WHAT IS NEEDED
Convert the records below, from the line containing "You are a computer-use agent. This" through the end of the records, into a Markdown table with the columns Row and Line. Skip blank lines and leave out the pictures.

[Dataset items]
========================================

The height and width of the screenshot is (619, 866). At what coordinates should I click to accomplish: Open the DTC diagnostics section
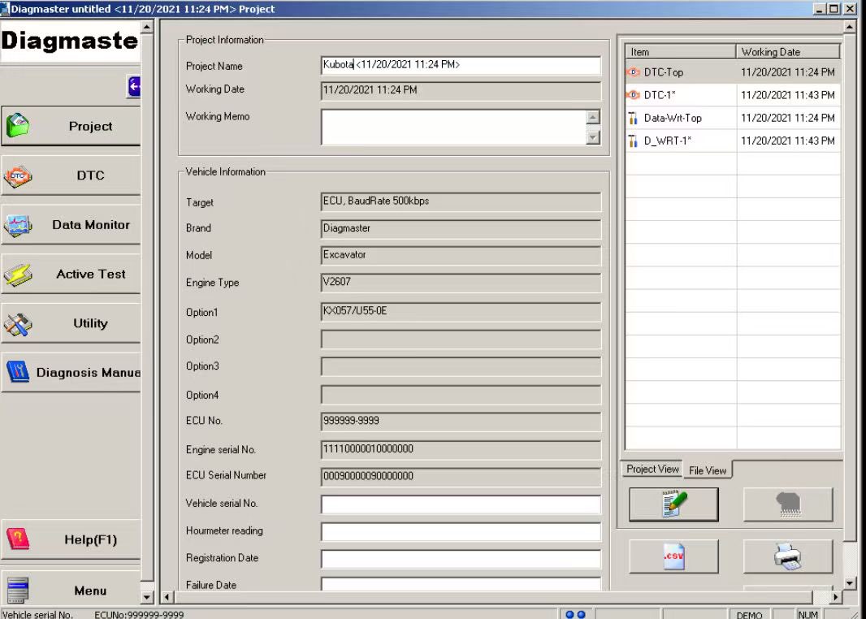[x=71, y=176]
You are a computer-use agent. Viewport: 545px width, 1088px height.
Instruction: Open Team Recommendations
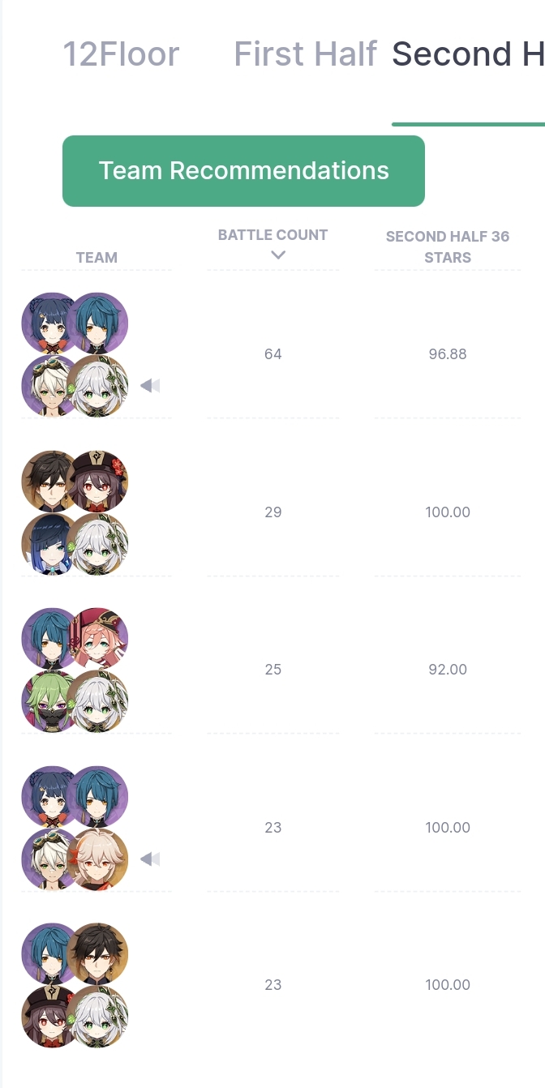[x=243, y=171]
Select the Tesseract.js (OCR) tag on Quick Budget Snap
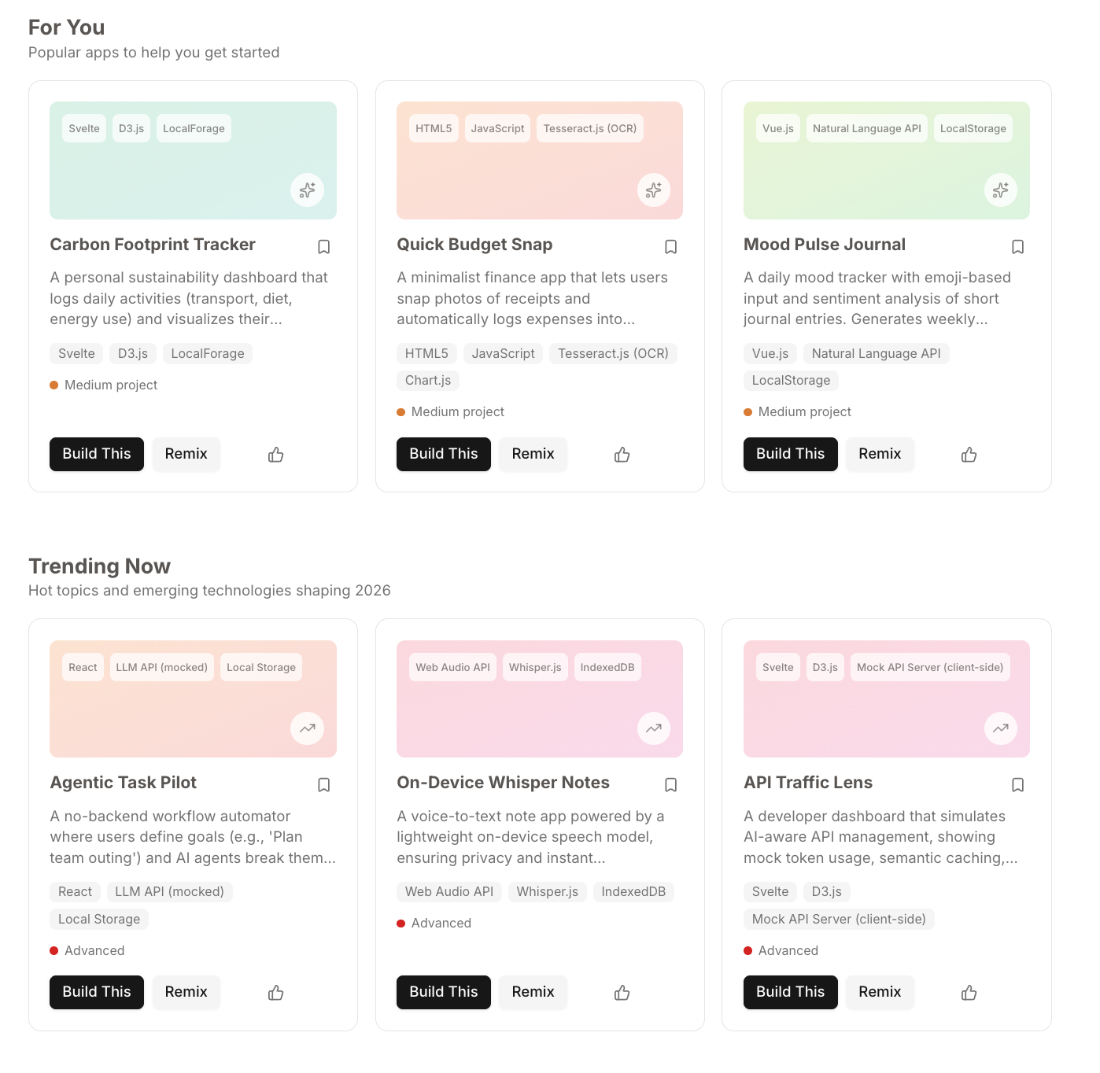This screenshot has height=1073, width=1100. coord(613,353)
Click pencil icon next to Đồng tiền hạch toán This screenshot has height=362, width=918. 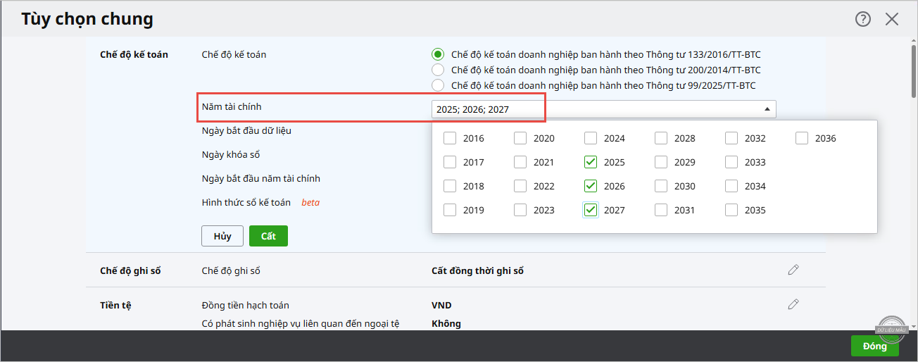pyautogui.click(x=793, y=304)
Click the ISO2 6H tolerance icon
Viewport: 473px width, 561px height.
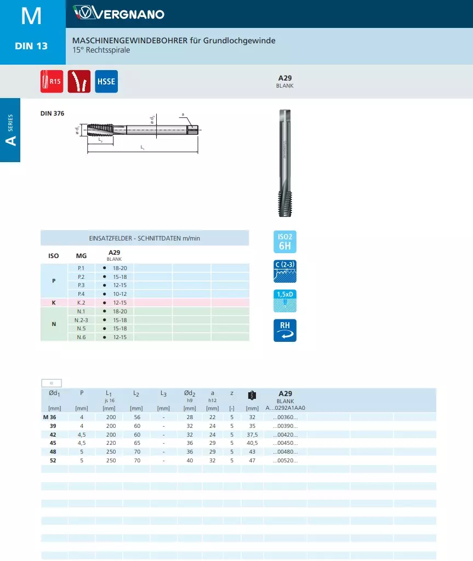[x=284, y=242]
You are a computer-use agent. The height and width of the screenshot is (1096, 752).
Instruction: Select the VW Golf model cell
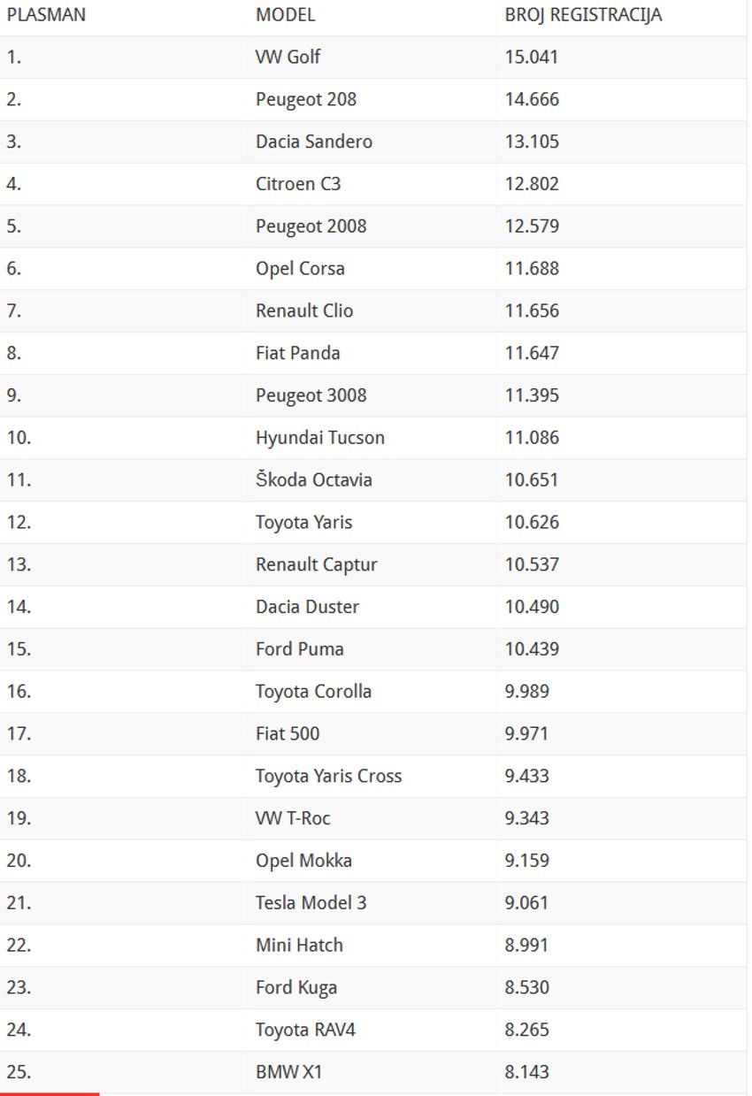point(288,57)
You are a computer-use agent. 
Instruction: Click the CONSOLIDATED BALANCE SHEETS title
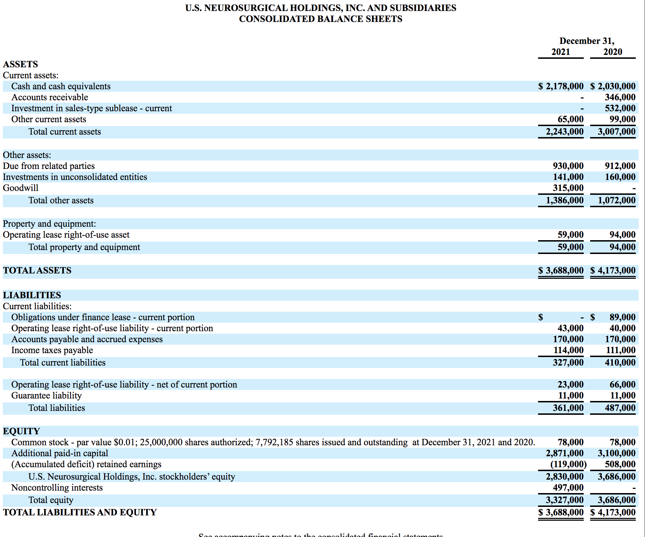tap(321, 19)
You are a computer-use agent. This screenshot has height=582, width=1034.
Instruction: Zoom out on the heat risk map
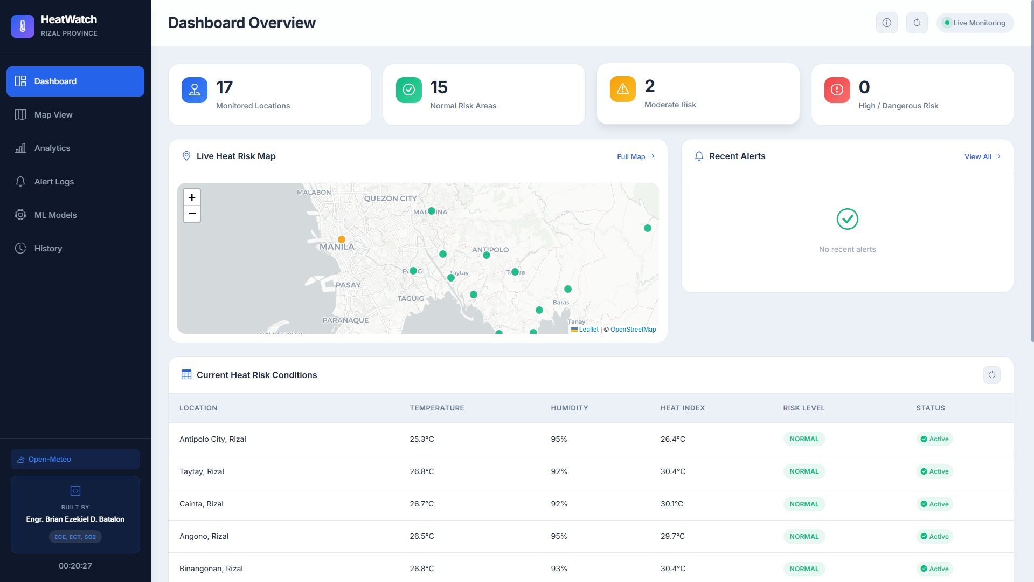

========================================

REPLY
| Row | Line |
|---|---|
| 1 | You are a computer-use agent. This screenshot has height=582, width=1034. |
| 2 | Instruction: Zoom out on the heat risk map |